Als ich fünfzehn war, hatte ich Rio Reiser kennengelernt und wünschte mir zu Weihnachten das Album mit dem Song »Junimond«. Ich bekam stattdessen die Platte »Ton Steine Scherben live in Berlin 1984«. Auf dem Cover pappte ein Aufkleber: »Mit dem König von Deutschland: Rio Reiser«. Ich war stinksauer. Wahrscheinlich hatte die Platte direkt neben dem gewünschten Album gelegen, war aber zehn Mark billiger, und meine Mutter dachte: »Ach, da kann ich ja wieder Geld sparen für das schönste Haus im Bundesland. Wird sich schon nicht groß unterscheiden, ist ja schließlich derselbe Sänger.« Ich kannte keinen einzigen Song.

Dieses Weihnachten war ohnehin noch katastrophaler als alle vorherigen, denn ein paar Monate zuvor war mein Vater ausgezogen. Als im schönsten Haus der Republik nichts mehr war, das meine Mutter gegen die Wand deppern konnte, hatte sie im großen Finale meinem Vater den Absatz eines Stöckelschuhs in die Wade gerammt. Seine letzten Worte, bevor er das Haus verließ, lauteten: »Du Sau.« Leider wurde es seitdem nicht friedlicher im Traumhaus, denn nun ließ meine Mutter all ihren Frust an uns aus. War sie zwischendurch mal kraftlos oder heiser, dann beweinte sie ihr Schicksal. An jenem Heiligen Abend jedoch hatte sie sowohl Stimme als auch Kraft und bereits das eine oder andere Gläschen Portugieser Weißherbst getrunken und verlangte nun ganz aufgedreht, dass ich meine »schöne neue Platte« auflegte.
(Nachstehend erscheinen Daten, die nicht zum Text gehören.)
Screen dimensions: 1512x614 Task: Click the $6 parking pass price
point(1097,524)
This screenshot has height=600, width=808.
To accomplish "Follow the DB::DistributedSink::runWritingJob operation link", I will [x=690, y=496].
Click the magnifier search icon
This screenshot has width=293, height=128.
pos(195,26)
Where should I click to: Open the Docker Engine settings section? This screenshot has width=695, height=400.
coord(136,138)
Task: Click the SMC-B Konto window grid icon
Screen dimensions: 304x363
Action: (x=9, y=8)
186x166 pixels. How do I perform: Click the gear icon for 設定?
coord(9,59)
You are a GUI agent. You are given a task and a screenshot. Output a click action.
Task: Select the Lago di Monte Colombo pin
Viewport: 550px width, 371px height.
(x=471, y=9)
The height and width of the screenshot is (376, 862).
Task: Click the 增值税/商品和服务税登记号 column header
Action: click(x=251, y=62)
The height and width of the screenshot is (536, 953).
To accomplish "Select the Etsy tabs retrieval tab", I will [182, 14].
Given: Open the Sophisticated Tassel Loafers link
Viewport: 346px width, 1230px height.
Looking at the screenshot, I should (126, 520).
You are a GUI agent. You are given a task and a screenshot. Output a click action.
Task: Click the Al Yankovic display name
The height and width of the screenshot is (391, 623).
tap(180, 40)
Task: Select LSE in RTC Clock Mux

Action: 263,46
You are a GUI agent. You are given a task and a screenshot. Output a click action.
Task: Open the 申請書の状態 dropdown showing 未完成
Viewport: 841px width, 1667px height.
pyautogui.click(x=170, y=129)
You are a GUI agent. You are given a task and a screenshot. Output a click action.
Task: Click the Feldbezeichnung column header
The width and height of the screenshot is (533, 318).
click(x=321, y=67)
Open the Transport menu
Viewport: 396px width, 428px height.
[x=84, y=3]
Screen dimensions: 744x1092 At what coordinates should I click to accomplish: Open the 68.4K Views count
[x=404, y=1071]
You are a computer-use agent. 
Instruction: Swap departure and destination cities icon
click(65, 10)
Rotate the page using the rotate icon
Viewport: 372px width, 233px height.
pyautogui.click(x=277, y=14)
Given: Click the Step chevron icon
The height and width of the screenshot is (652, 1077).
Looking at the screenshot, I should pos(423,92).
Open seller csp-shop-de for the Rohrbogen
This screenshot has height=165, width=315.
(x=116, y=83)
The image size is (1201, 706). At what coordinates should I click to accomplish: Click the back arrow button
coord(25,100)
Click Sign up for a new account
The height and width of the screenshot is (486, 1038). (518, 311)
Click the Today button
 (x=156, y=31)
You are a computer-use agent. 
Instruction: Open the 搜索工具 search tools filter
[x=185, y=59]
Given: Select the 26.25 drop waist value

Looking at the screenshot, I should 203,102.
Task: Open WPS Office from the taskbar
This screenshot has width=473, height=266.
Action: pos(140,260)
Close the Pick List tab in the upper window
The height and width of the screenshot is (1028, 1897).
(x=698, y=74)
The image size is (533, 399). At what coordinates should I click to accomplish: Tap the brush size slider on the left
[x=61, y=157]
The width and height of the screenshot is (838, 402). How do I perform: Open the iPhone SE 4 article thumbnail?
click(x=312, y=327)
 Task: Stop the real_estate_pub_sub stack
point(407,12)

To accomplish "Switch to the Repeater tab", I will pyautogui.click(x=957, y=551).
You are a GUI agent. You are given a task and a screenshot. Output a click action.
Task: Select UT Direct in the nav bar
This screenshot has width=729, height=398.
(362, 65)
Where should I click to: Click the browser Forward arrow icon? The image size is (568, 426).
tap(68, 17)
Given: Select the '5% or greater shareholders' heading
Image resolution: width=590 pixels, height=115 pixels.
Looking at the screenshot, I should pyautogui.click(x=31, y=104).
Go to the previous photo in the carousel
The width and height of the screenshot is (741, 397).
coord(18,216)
Ich wollte nicht, ich war stocksauer, ich hätte mit der Platte am liebsten das gemacht, was meine Mutter alle sechs Wochen mit dem Geschirr tat. Aber ich traute mich nicht und wollte auch nicht, dass sie ausgerechnet an Weihnachten einen ihrer Zusammenbrüche bekam. Also legte ich die Platte auf. »Ich will nicht werden, was mein Alter ist.« Mein älterer Bruder fing an zu grinsen, meine Mutter ließ sich nichts anmerken. »Verboten«. Meine Mutter bat darum, die Anlage ein bisschen leiser zu stellen, das sei ja ganz flott, aber doch auch sehr laut. Bei »Feierabend« wippte sie gequält ein wenig mit dem Fuß, den »Shit-Hit«, sagte sie schmallippig, verstünde sie nicht. Und leider habe sie nun auch Kopfweh und könne heute keine Musik mehr ertragen. Bis zu »Keine Macht für niemand« kamen wir an diesem Abend also nicht mehr, aber das machte nichts: Ich hatte einen Schatz zu Weihnachten bekommen, das wusste ich nun. Der Junimond war vergessen.